La causa a Google che sostiene che l’azienda abbia sottratto dati senza consenso per addestrare la sua AI

Sarebbero stati coinvolti milioni di utenti, con conseguente violazione delle leggi contro il copyright

13/07/2023 di Gianmichele Laino

Google «ha segretamente rubato tutto ciò che è stato creato e condiviso su internet da centinaia di milioni di americani». È la conclusione della denuncia intentata dal Clarkson Law Firm – uno studio legale californiano che aveva già preso di mira Open AI, l’azienda che ha prodotto ChatGPT – contro Google per l’utilizzo di milioni di dati personali degli utenti americani al fine di addestrare l’intelligenza artificiale di Bard, il prodotto con cui il colosso di Mountain View vorrebbe fare concorrenza proprio a ChatGPT, inaugurando una nuova stagione per i motori di ricerca basati sull’intelligenza artificiale e per l’AI generativa.

LEGGI ANCHE > Si salvi chi Bard

Causa contro l’AI di Google, quali sono le ragioni dei ricorrenti

Google avrebbe sottratto a milioni di americani la cosiddetta digital footprint, ovvero l’impronta digitale che ciascuno di noi lascia quando naviga su una pagina web o quando interagisce, anche proattivamente, con una pagina web. Secondo gli avvocati che hanno presentato l’azione legale per addestrate l’intelligenza artificiale di Bard, Google si sarebbe servito anche di opere originali degli utenti dei suoi servizi, infrangendo anche le normative Usa sul copyright.

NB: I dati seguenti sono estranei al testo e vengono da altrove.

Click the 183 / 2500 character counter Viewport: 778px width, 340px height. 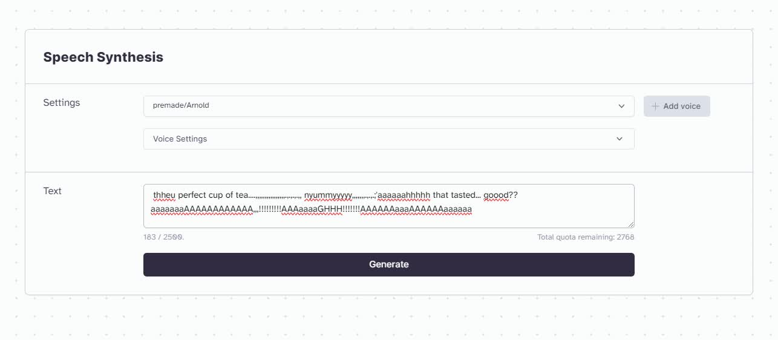click(163, 237)
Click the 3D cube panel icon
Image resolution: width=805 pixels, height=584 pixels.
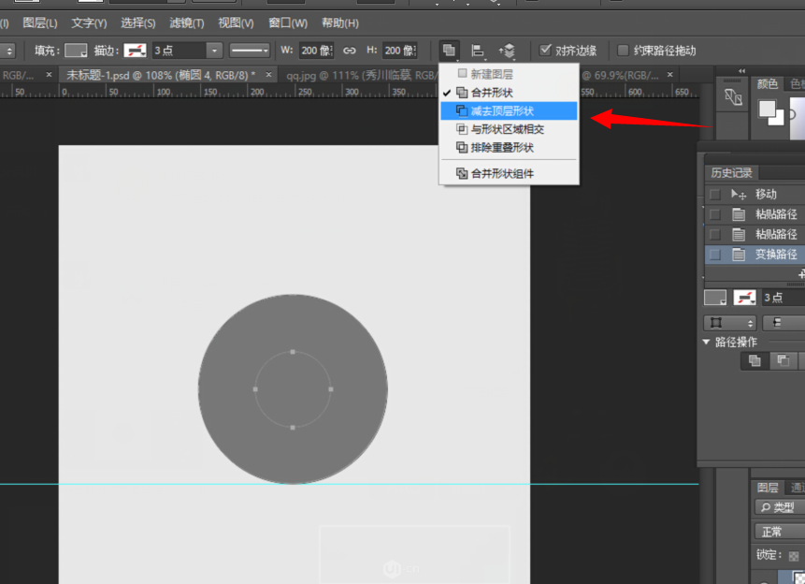click(734, 96)
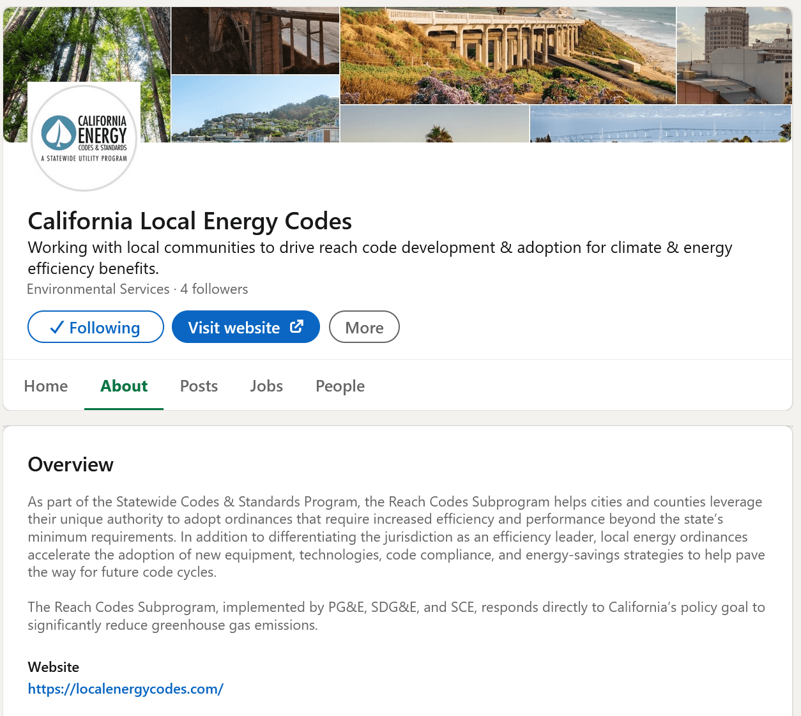Click the Environmental Services category text
This screenshot has width=801, height=716.
(98, 289)
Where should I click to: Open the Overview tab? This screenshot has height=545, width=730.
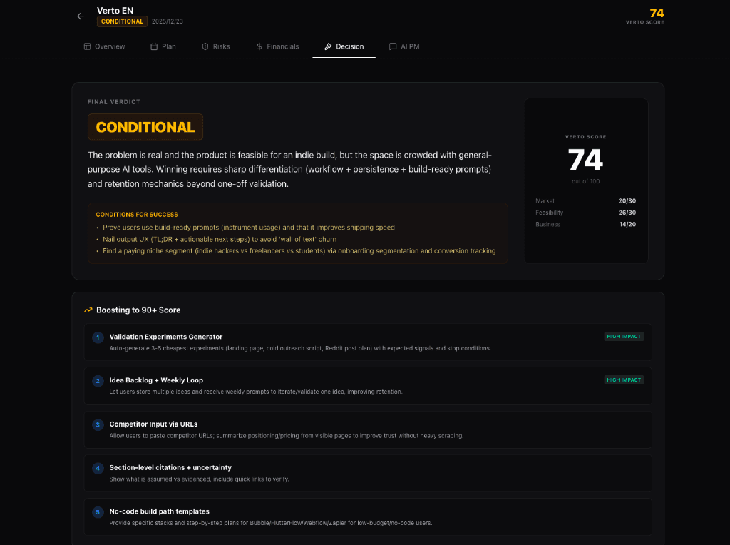[x=104, y=46]
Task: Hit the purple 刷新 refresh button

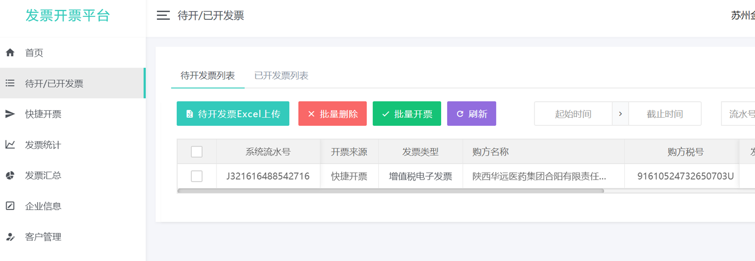Action: click(471, 114)
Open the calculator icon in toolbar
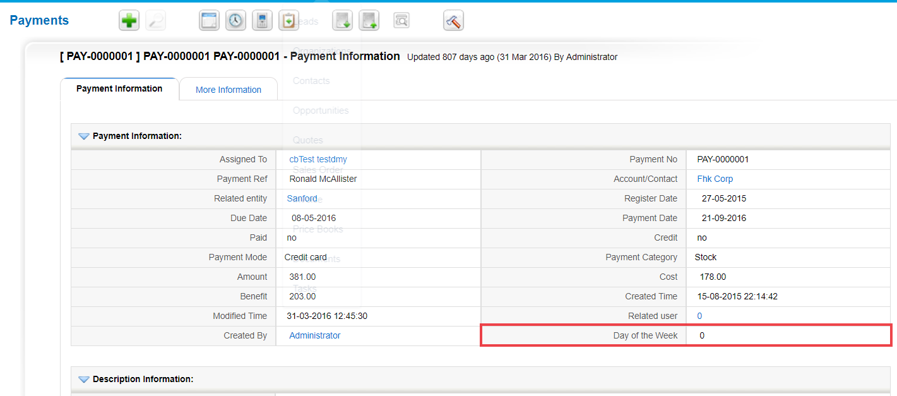Screen dimensions: 897x396 pos(262,21)
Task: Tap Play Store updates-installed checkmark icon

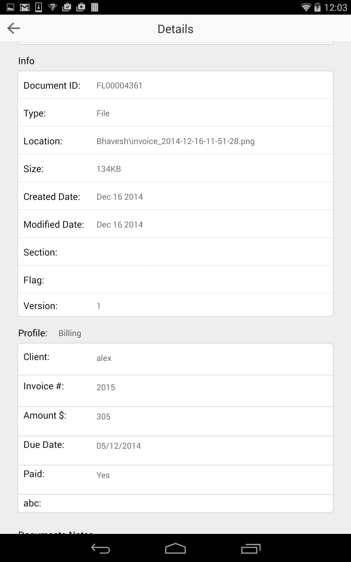Action: tap(67, 7)
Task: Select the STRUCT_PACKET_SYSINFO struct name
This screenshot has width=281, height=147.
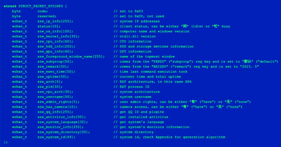Action: 41,6
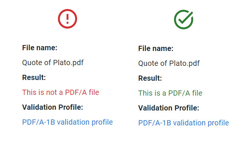This screenshot has height=141, width=250.
Task: Click Quote of Plato.pdf below the green icon
Action: tap(169, 64)
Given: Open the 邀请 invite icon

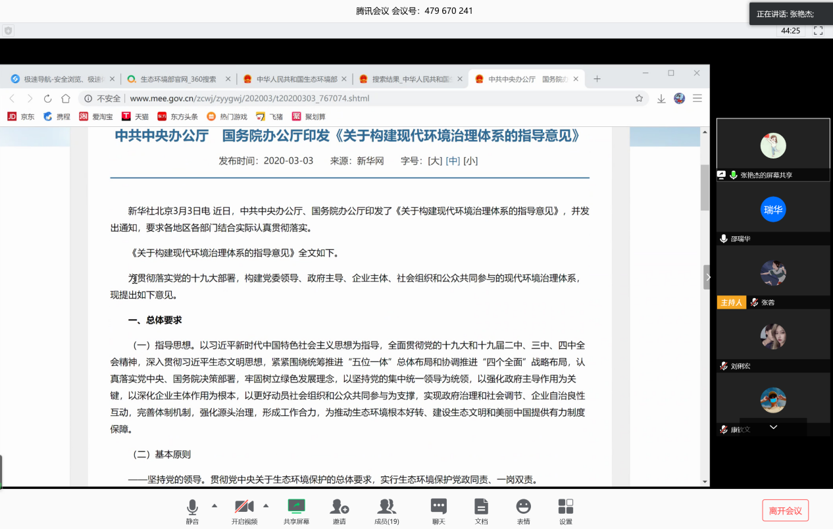Looking at the screenshot, I should point(339,507).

Dall’altro lato, Google ha difeso con forza il suo operato, sostenendo che le policies legate all’addestramento della sua intelligenza artificiale sono sempre state molto trasparenti. E che, tra l’altro, nei termini e nelle condizioni di utilizzo dei servizi di Google è stato esplicitato che le informazioni accessibili al pubblico possono essere utilizzate per effettuare le operazioni di scraping necessarie a migliorare lo strumento di intelligenza artificiale.

Su quest’ultimo aspetto, però, gli avvocati della Clarkson Law Firm non concordano affatto: «Google deve capire – dicono – che ‘disponibile al pubblico’ non ha mai significato ‘libero per essere usato per qualunque scopo’». Le persone, secondo i ricorrenti, non si sarebbero mai potuti aspettare – negli anni passati – questo utilizzo del colosso del motore di ricerca delle loro pubblicazioni su Google. Se l’avessero previsto – è il pensiero degli avvocati – avrebbero potuto fare a meno di utilizzare gli strumenti del colosso Big Tech.

La risposta di Google all’azione legale

In ogni caso, Google è pronto a dare battaglia: «Da anni sappiamo che utilizziamo i dati provenienti da fonti pubbliche, come le informazioni pubblicate sull’open web e i set di dati pubblici, per addestrare i modelli di intelligenza artificiale alla base di servizi come Google Translate, in modo responsabile e in linea con i nostri principi di intelligenza artificiale» – ha detto Halimah DeLaine Prado, consigliere generale di Google. Un uso che, secondo il colosso di Mountain View, sarebbe supportato dalla legge americana. Di conseguenza, Google si è detto pronto a dimostrare queste sue affermazioni anche in un tribunale.

Negli Stati Uniti, le norme legate alla privacy sono diverse da quelle disciplinate dal GDPR in Europa. Non a caso, spesso, ci sono state delle differenze e delle distanze nell’affrontare questo argomento, dal punto di vista legale, nei due continenti, con le aziende americane che si sentivano più libere di disporre dei dati personali degli utenti e i governi europei che, invece, rappresentavano una sorta di argine a questa prassi. Tuttavia, come dimostra anche questa causa legale, lo sviluppo dell’intelligenza artificiale ha risvegliato le coscienze anche oltre oceano, con una maggiore attenzione da parte dell’opinione pubblica per il tema dei dati personali.